··· Exercise input

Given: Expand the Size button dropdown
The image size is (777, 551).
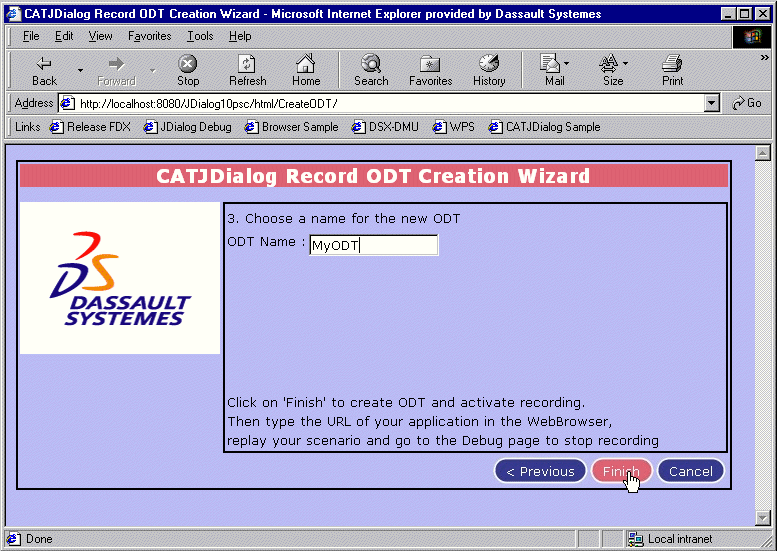Looking at the screenshot, I should tap(625, 63).
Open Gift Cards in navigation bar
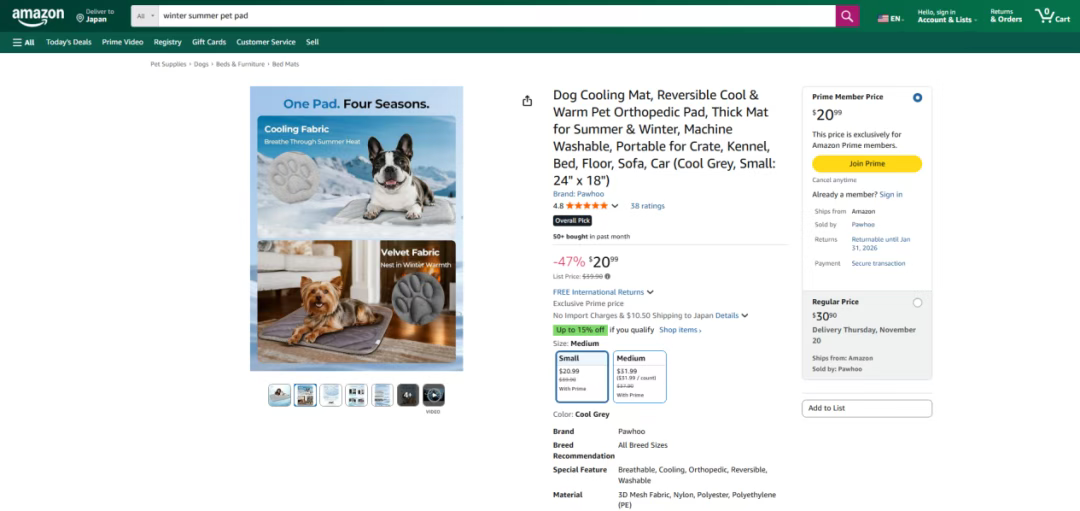This screenshot has width=1080, height=511. pos(209,42)
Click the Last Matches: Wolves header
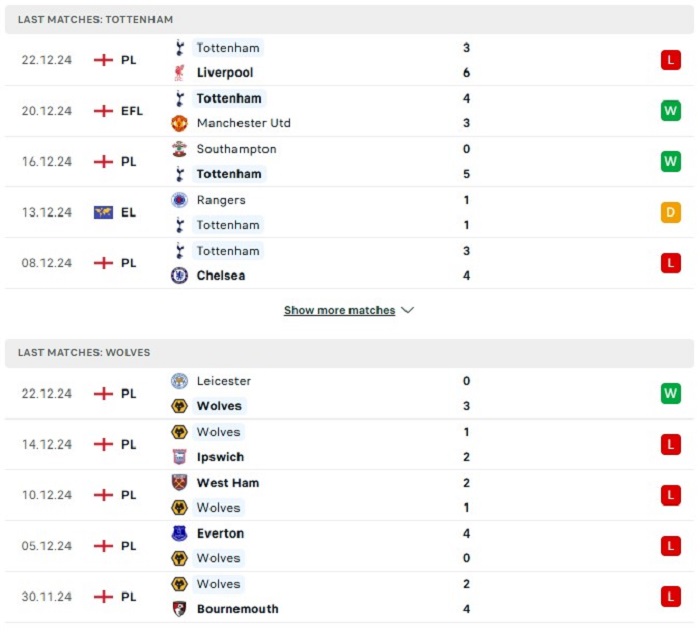This screenshot has width=700, height=635. coord(350,353)
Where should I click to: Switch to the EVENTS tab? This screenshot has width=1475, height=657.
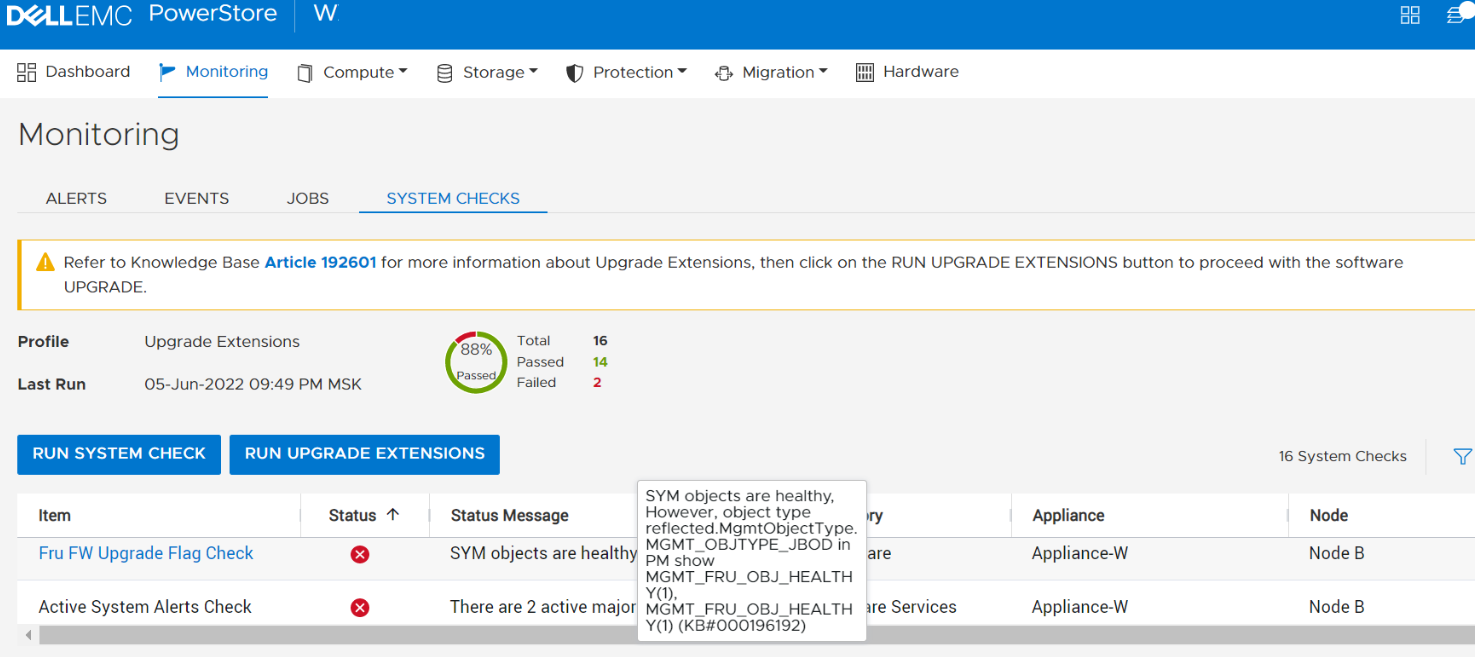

······

Print all entries exactly. The images do not belong in the copy.

Given: Expand the Size button dropdown
The image size is (777, 551).
Looking at the screenshot, I should tap(625, 63).
Open Gift Cards in navigation bar
This screenshot has width=1080, height=511. pos(209,42)
Click the Last Matches: Wolves header
This screenshot has width=700, height=635. coord(350,353)
Where should I click to: Switch to the EVENTS tab? This screenshot has width=1475, height=657.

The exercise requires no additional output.